2007年06月02日

光武帝 塚本青史

 光武帝 全三巻 塚本青史 講談社文庫

koubutei

「光武帝」後漢の建国者です。
日本はその時、金印で有名な「漢委奴国王」の時代です。

漢といえば「項羽と劉邦」の劉邦ですよね。
 (時代は違いますが、始皇帝が信長で、劉邦を家康に置き換えると、中国史はおもろい!らしい)

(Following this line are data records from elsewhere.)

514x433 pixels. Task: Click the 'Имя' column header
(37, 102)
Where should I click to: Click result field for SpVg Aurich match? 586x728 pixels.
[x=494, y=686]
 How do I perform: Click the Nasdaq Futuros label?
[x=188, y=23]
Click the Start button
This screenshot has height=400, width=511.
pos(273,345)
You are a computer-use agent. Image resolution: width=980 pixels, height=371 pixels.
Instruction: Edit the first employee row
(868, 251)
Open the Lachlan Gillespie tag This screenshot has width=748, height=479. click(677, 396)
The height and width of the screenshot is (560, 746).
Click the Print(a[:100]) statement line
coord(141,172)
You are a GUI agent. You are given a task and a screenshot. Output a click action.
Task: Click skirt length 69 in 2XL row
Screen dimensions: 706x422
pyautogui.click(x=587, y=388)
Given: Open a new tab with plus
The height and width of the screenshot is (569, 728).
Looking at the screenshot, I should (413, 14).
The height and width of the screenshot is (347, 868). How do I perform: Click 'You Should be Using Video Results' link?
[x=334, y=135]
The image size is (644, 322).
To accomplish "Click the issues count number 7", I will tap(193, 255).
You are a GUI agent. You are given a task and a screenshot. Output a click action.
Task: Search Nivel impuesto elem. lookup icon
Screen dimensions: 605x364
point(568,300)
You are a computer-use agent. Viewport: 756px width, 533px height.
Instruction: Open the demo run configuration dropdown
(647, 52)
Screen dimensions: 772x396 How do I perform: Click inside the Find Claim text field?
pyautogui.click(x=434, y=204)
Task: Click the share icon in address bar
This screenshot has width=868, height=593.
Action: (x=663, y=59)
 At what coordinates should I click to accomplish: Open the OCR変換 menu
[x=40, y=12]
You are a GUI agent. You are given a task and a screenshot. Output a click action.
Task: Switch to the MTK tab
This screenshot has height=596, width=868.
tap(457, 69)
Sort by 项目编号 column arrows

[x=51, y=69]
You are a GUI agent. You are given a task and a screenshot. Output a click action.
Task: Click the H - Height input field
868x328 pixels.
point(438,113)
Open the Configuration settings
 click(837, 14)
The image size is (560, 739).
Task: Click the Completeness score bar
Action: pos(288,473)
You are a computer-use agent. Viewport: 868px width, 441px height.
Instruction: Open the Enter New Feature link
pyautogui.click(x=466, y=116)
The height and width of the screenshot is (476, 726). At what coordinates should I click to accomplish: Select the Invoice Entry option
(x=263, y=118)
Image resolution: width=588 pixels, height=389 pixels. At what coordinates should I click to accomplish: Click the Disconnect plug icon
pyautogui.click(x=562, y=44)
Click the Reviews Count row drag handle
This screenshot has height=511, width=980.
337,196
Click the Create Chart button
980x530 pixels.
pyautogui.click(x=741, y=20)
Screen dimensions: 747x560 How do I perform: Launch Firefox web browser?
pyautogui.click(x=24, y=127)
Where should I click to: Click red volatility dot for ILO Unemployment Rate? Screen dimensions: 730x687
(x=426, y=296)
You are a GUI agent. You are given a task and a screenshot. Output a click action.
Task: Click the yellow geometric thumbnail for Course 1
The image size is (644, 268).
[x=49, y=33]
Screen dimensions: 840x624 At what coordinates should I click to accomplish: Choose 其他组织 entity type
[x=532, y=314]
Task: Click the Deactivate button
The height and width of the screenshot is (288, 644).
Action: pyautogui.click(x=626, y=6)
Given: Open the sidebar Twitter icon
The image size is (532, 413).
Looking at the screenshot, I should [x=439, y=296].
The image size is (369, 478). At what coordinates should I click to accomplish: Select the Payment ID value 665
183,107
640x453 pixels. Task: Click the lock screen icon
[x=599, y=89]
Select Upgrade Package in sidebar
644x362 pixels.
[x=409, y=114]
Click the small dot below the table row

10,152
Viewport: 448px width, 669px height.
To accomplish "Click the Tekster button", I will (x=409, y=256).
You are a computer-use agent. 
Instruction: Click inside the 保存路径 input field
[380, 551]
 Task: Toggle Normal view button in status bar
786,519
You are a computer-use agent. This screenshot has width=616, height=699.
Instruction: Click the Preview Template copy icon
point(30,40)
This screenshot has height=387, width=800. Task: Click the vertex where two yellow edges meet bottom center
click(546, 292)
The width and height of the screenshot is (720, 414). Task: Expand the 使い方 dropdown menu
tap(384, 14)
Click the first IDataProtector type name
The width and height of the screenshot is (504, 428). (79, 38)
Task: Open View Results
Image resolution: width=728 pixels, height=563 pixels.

そりゃ「光武帝」も一発変換できるくらいだから、中国史に欠かせません。が、、、まったく後漢の建国者以外の情報が頭にない。

で、読むことに、、
全三巻。

中国は、どの時代もそうなんですが、20万人以上の兵同士の戦いが書かれています。
20万人以上ですよ!
地面はどうなるんでしょうか?などという心配のレベルではありません。田の粗起こし作業が必要なくなるが、死体でいっぱい。
でも心配無用。この頃は、儒教のおかげでマナーが良く、戦の後、埋葬していたらしい。

 軍門に下るときは、近衛兵になって大将の近くで業績を上げるのが、出世の近道ということ。自分が5百人の大将で、20万の大軍に加わる時は、20万5百人目になるより、何とかして大将の近衛兵として、常に近づける位置にいることの必要性を痛感、、、処世術。

しかし、中国という国は、「漢人」やら「モンゴル人」やら「新羅人」やら、王朝が何人?まで気になる。
明治政府を「長州人」「土佐人」の政府って意識して学びましたか?

そして、都も洛陽になり、長安よりはモンゴルから離れます。
どこか、現在の中国が中国らしくなったきっかけと思います。

たまには、変わった時代を、堪能してください。